Collected data entries:
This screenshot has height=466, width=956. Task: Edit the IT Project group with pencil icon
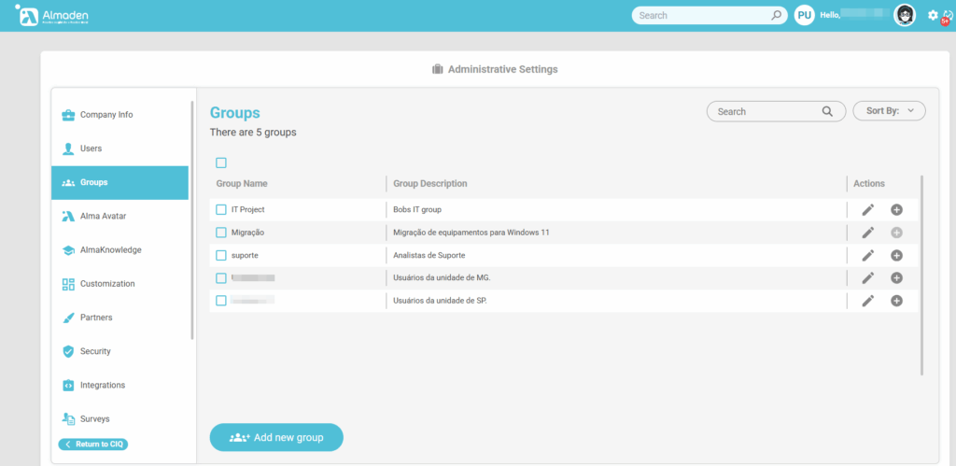point(867,210)
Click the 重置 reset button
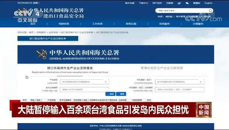This screenshot has width=229, height=130. coord(121,94)
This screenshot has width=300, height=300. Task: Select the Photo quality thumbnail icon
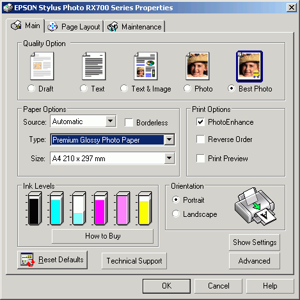pyautogui.click(x=198, y=66)
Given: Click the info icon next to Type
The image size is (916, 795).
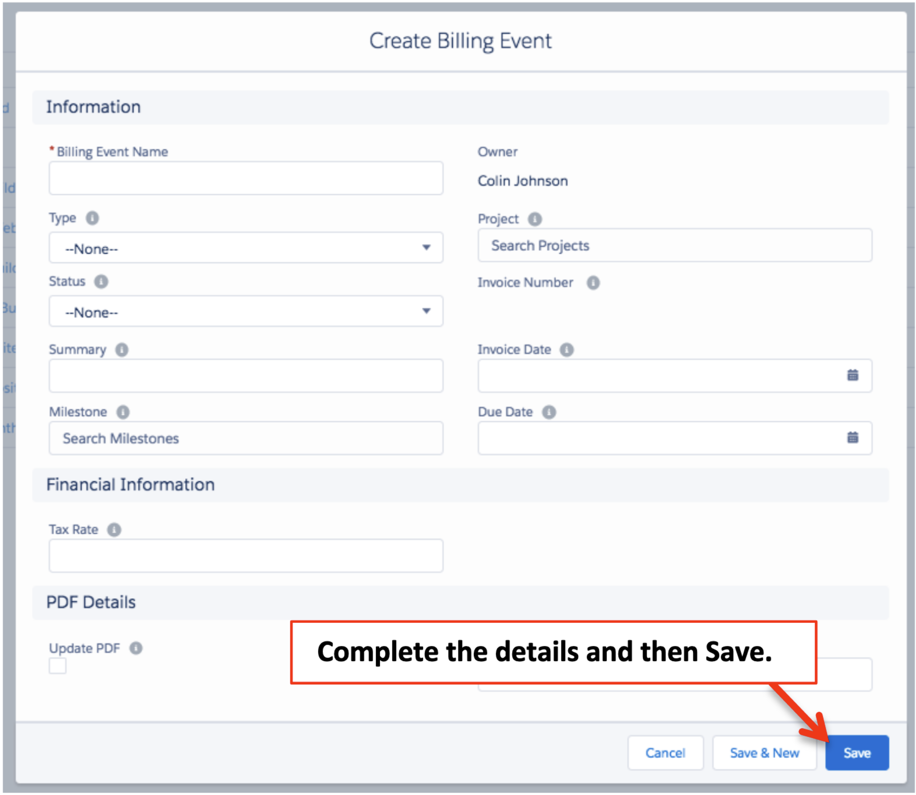Looking at the screenshot, I should point(93,218).
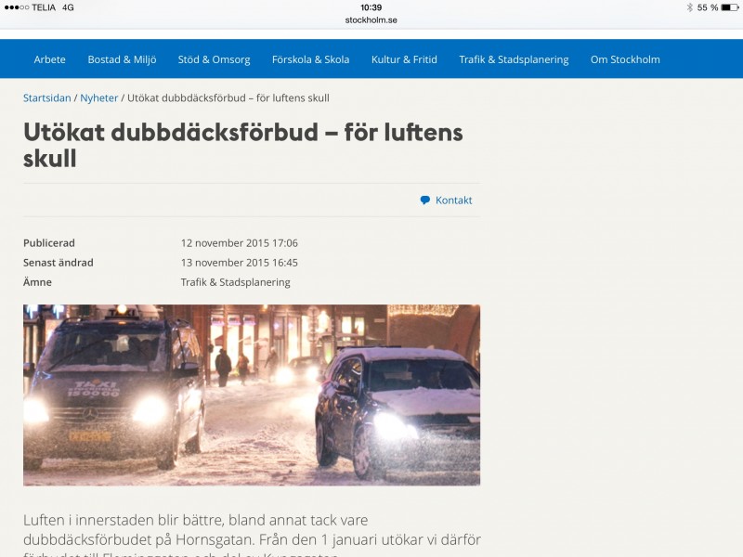Screen dimensions: 743x557
Task: Tap the Bluetooth icon in status bar
Action: [689, 7]
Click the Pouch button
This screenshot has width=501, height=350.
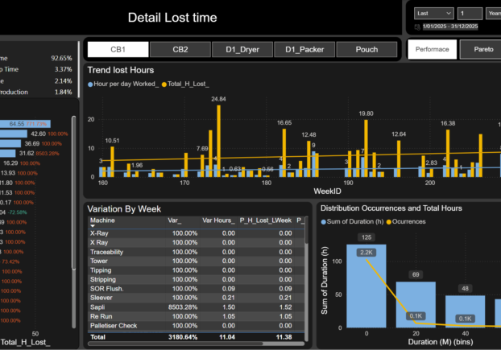click(366, 49)
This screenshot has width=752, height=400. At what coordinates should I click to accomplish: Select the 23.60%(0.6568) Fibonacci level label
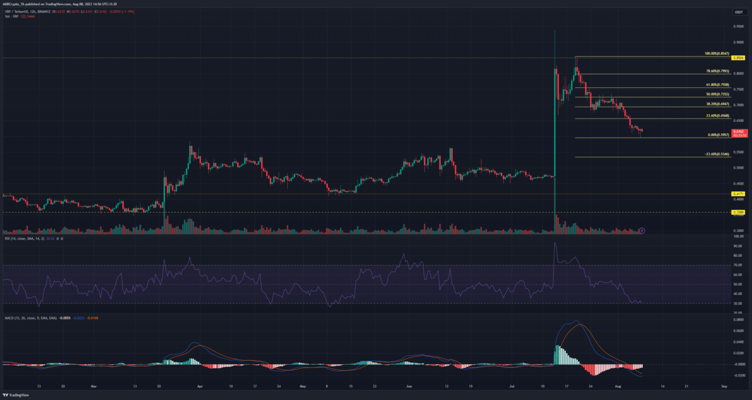[x=717, y=116]
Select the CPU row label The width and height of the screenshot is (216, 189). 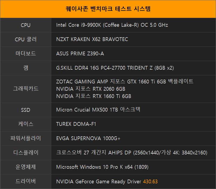[26, 25]
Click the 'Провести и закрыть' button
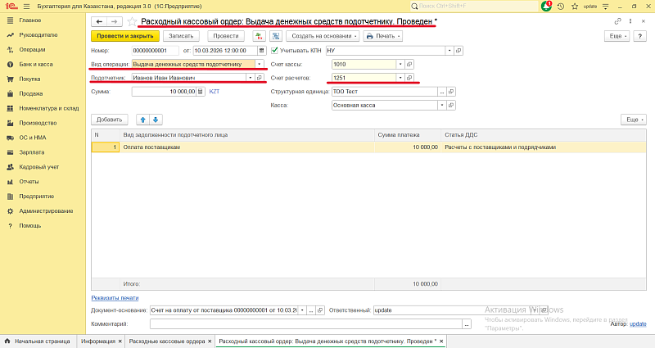This screenshot has height=348, width=655. point(124,36)

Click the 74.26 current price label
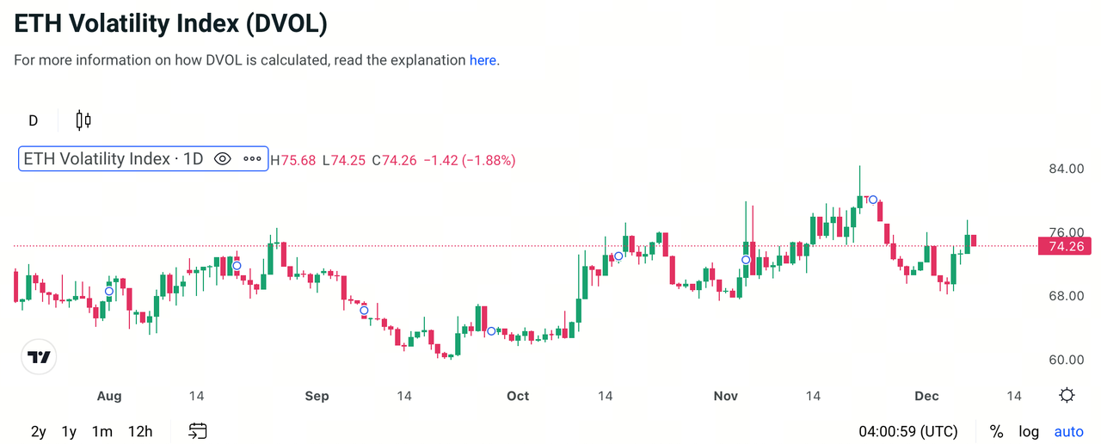point(1066,247)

• [Task prompt] Output the lines, exactly: the first line of the entries above, every line after it, and the line with "Given: Click the info icon next to Type" as the last. No pictures.

• [Answer box]
This screenshot has height=466, width=956. Task: Edit the IT Project group with pencil icon
point(867,210)
Click the 重置 reset button
This screenshot has width=229, height=130. coord(121,94)
This screenshot has width=300, height=300. Task: Select the Photo quality thumbnail icon
pyautogui.click(x=198, y=66)
Given: Click the info icon next to Type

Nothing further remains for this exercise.